How activated receptors couple to G proteins

Heidi E Hamm 1,*
PMCID: PMC33117  PMID: 11320227

G protein-coupled receptors (GPCRs) are involved in the control of every aspect of our behavior and physiology. This is the largest class of receptors, with several hundred GPCRs identified thus far. Examples are receptors for hormones such as calcitonin and luteinizing hormone or neurotransmitters such as serotonin and dopamine. G protein-coupled receptors can be involved in pathological processes as well and are linked to numerous diseases, including cardiovascular and mental disorders, retinal degeneration, cancer, and AIDS. More than half of all drugs target GPCRs and either activate or inactivate them. Binding of specific ligands, such as hormones, neurotransmitters, chemokines, lipids, and glycoproteins, activates GPCRs by inducing or stabilizing a new conformation in the receptor (1, 2). Activated receptors (R*) can then activate heterotrimeric G proteins (composed of α.GDP, β, and γ subunits) on the inner surface of the cell membrane (35).

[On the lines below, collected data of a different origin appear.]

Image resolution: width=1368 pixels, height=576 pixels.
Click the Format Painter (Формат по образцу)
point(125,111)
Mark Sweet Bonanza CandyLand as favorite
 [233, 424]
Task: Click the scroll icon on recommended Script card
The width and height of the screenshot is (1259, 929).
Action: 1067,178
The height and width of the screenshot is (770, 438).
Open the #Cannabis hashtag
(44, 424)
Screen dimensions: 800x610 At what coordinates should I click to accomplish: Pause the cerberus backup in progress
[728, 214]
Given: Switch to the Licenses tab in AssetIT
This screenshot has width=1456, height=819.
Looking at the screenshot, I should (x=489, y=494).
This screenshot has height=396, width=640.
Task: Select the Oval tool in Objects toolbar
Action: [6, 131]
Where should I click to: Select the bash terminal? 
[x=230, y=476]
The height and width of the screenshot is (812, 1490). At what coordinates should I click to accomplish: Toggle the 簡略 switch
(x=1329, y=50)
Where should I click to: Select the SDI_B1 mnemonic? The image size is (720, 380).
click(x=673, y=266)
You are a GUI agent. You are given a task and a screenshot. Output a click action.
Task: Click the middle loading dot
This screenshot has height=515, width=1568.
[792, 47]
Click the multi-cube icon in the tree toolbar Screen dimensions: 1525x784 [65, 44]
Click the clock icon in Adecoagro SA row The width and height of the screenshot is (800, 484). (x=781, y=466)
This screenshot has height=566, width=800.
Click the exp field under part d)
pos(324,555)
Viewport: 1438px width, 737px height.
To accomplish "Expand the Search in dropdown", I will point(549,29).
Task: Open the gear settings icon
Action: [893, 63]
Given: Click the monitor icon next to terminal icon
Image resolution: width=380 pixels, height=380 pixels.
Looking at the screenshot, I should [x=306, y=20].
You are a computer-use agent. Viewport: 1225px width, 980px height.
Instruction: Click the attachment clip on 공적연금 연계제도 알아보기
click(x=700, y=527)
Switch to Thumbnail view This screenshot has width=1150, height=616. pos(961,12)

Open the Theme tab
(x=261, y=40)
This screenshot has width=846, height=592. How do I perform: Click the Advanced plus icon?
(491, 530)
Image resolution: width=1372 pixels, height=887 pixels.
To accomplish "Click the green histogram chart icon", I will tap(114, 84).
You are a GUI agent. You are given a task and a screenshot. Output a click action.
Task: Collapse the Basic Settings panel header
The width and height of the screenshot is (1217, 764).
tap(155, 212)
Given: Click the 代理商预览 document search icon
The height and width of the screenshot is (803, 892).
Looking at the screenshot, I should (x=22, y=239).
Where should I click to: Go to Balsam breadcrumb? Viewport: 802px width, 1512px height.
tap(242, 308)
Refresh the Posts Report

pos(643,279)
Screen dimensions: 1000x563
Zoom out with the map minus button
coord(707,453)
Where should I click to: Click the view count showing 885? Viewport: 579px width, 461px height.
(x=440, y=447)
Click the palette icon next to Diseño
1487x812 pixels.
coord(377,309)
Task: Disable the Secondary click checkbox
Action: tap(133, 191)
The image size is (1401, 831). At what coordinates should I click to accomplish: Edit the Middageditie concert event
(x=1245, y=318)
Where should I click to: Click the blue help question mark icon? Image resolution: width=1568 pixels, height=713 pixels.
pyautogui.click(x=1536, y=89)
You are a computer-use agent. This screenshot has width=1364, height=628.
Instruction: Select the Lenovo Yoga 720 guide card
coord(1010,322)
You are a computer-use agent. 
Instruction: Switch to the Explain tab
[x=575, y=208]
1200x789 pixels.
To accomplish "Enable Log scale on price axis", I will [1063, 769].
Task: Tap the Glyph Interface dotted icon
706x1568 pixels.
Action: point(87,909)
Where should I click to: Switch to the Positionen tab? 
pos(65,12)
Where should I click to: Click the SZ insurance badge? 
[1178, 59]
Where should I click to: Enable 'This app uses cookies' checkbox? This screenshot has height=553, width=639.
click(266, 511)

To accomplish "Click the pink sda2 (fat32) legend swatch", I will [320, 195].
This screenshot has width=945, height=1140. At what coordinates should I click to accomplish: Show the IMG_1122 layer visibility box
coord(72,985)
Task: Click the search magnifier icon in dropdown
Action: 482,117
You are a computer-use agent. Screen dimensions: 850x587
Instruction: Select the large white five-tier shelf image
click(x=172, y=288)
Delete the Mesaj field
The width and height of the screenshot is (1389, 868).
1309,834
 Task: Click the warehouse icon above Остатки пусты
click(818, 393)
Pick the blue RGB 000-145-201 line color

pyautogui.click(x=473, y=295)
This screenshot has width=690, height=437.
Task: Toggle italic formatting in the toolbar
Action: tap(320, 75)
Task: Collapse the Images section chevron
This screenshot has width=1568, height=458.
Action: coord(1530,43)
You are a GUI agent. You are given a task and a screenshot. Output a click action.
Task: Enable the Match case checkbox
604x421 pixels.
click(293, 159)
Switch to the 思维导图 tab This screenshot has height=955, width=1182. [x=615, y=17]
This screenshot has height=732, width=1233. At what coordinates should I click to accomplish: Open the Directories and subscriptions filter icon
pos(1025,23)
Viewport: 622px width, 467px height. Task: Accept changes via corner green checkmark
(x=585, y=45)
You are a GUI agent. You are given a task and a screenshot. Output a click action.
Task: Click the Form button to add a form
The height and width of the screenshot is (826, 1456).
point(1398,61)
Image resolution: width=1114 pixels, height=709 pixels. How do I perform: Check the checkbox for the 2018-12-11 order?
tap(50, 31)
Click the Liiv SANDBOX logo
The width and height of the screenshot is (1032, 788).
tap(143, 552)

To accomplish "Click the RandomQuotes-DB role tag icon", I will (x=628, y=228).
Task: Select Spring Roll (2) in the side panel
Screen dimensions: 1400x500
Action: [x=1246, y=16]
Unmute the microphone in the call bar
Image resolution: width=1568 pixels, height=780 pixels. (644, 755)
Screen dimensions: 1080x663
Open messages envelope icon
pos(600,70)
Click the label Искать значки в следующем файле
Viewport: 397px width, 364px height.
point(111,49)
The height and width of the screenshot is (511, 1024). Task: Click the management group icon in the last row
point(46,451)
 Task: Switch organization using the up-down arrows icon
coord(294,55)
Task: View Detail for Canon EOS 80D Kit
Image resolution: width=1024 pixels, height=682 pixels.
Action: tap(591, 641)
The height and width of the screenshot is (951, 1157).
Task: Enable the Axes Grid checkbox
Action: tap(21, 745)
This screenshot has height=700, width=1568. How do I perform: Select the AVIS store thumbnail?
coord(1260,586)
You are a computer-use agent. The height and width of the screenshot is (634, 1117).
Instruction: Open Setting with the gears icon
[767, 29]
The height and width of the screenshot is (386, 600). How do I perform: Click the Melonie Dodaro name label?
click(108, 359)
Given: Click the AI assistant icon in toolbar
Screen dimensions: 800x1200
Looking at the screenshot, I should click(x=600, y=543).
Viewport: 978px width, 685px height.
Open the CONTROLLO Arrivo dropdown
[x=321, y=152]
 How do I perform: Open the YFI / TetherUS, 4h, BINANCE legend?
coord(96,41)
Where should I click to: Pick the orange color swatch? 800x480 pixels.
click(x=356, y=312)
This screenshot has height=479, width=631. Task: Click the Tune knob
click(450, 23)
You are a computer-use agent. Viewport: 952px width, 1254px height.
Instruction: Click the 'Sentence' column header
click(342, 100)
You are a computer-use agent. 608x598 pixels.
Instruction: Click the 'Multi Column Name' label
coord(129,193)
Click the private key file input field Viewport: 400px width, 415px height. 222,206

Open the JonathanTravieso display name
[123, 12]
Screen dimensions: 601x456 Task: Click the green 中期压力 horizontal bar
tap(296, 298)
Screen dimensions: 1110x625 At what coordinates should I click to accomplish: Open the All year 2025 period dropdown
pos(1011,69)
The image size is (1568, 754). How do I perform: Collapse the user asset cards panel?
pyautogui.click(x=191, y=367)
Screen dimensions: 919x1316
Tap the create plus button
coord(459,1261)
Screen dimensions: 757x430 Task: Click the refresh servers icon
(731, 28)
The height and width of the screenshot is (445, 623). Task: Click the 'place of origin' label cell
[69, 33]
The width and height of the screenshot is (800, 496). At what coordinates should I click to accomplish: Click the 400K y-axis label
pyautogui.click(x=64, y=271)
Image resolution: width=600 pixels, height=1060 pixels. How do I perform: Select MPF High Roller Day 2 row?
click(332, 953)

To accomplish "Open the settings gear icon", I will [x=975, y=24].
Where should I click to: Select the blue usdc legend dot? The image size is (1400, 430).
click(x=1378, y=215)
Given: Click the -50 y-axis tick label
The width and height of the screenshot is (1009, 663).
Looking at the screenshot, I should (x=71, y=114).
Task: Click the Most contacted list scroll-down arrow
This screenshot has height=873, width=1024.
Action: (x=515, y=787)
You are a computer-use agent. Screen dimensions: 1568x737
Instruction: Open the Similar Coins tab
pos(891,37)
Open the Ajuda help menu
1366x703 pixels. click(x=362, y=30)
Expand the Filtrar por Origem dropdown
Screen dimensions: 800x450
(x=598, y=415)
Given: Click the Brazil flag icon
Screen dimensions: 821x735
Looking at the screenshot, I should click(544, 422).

GPCRs have a common body plan with seven transmembrane helices. The intracellular loops that connect these helices form the G protein-binding domain reviewed by refs. 57. How do GPCRs activate G proteins and cause such specific responses in cells? What are the triggering changes in GPCRs on agonist binding? How do they fold, and what causes misfolding in so many genetic diseases? All of these unanswered questions in the field depend on detailed structural information. Recently, the first high-resolution structure of a GPCR, rhodopsin, the visual light receptor, was solved by the groups of Palczewski, Okada, Stenkamp, and Miyano (8). This structure reveals a wealth of information about how retinal is bound and how the rhodopsin ground state is stabilized. It also shows that critical residues for G protein activation (E134, R135) are buried and inaccessible to the rod photoreceptor G protein, transducin (Gt). However, this does not resolve the question of how an activated receptor activates a G protein, because the structure of the inactive receptor was solved, leaving open the question of the activation mechanism and the structure of the active receptor. Thus, new structural approaches are needed to address these questions. Four papers from Khorana's group provide several new approaches to these questions and important new information about the active conformation of rhodopsin and how it contacts the G protein (1315, 35).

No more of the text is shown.